China’s ambassador to the U.S. tweeted that “radical protesters” were eroding the rule of law embraced by the #silentmajority of Hong Kongers. The Chinese Mission to the United Nations’ Twitter account asked protesters to “stop the violence, for a better #Hong Kong,” while social media accounts of Chinese embassies in Manila, India and the Maldives shared articles from China’s state media blaming Westerners for disrupting the city. “Separatists in Hong Kong kept in close contact with foreign elements,” one story says above a photo of U.S. Vice President Mike Pence.
“We know China is adept at controlling domestic information, but now they are trying to use Western platforms like Twitter to control the narrative on the international stage,” said Jacob Wallis, a senior analyst at the Australian Strategic Policy Institute’s International Cyber Policy Centre.
It’s unclear if any of these diplomats were set up on the service by Twitter, but the state-backed attempt to discredit Hong Kong protesters continues to reach millions of global Twitter users. In many cases, the Chinese officials are promoting views similar to those in 936 accounts Twitter banned on Monday.
The practice of supporting Chinese officials who use Twitter to spread the Communist Party agenda highlights how difficult it is for the social media company to balance its commitment to root out disinformation and to allow the expression of varying opinions. It also raises concerns around why Twitter is helping Beijing make its case to a global audience when the service is banned in China, where dissenting voices are prohibited and officials sometimes detain users accessing the platform through virtual private networks.
While in China last week my daughter and I tried a number of different apps to see if they worked on public wifi. Facebook, Instagram, Google, Twitter etc do not work. In fact, no English language search works on any browser with any kind of regularity. However, less well-known but popular social media apps like iFunny, Discord and Ameno seem to work fine. TikTok is an interesting case because it has a Chinese version which is completely independent of the English language version following Bytedance’s acquisition of Musically last year.
This popped up on iFunny when we were scrolling through. It’s an ad for a VPN, which are, technically at least, illegal in China. However, they are very difficult to police. Our hotel had a VPN installed so that we had unfettered access to the internet for the entirety of our stay. That is an example of how the government looks the other way for foreigners, not least in their efforts to project a soft and cuddly demeanour, but takes a much harder line on domestic dissent.

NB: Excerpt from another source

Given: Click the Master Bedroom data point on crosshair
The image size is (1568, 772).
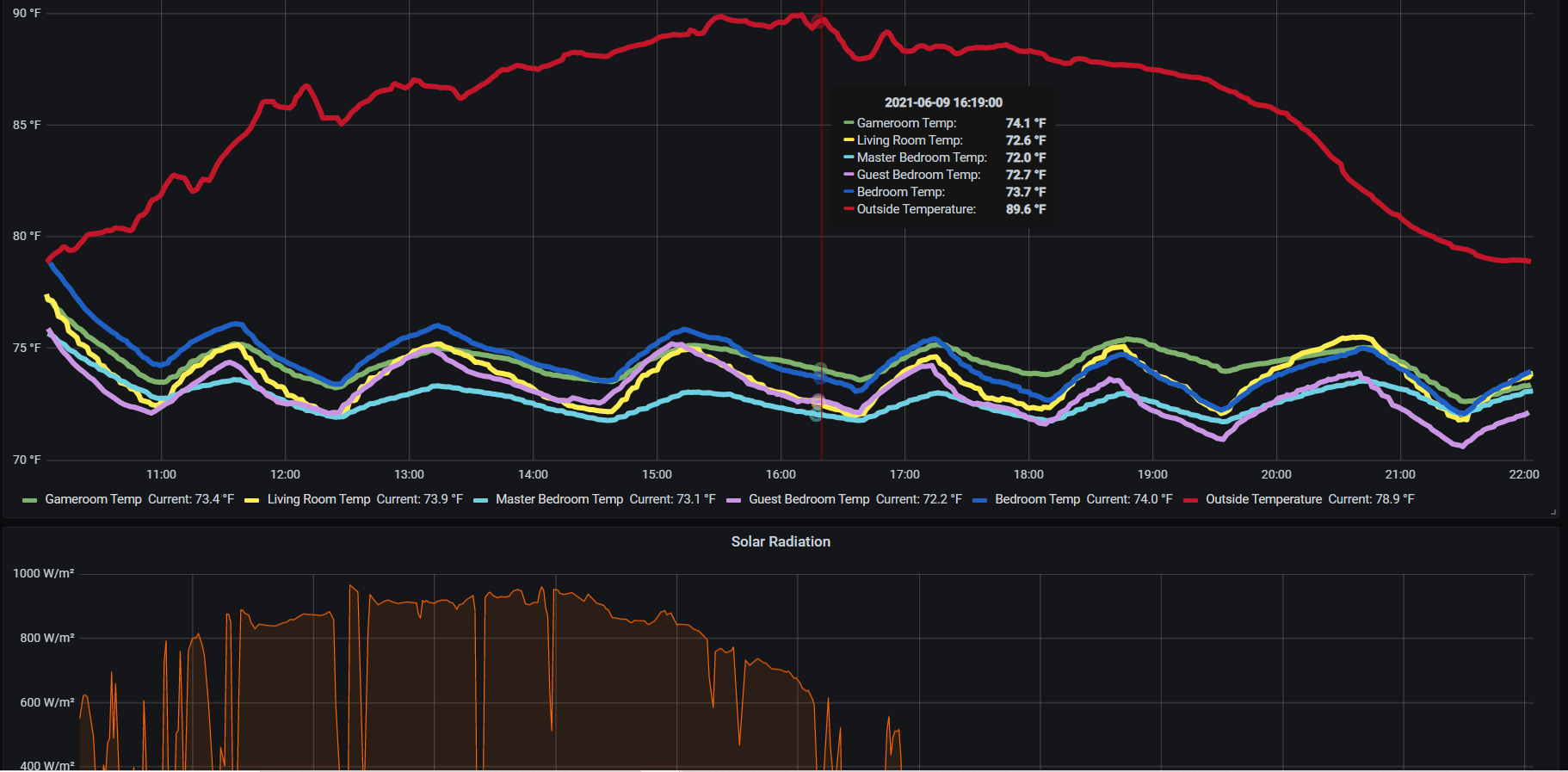Looking at the screenshot, I should [817, 415].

Two years ago, the hotel we were staying at had its VPN shut off ahead of the Party Congress which highlights the fact they exist with the tacit approval of the government. This is another example of how dangerous it is to draw firm conclusions about the intentions of the Chinese government. We can only judge them by their actions rather than any form of public statement.
That is as true of the disinformation campaign directed at Hong Kong as it is of the constant promotion of the authoritarian economic ideal among western media outlets. Social media companies have been charged with policing their forums which is no small task and virtually impossible to do without irritating someone. However, the fact they are such powerful forums for global public debate is not up for discussion and that is what is helping to drive interest in their shares.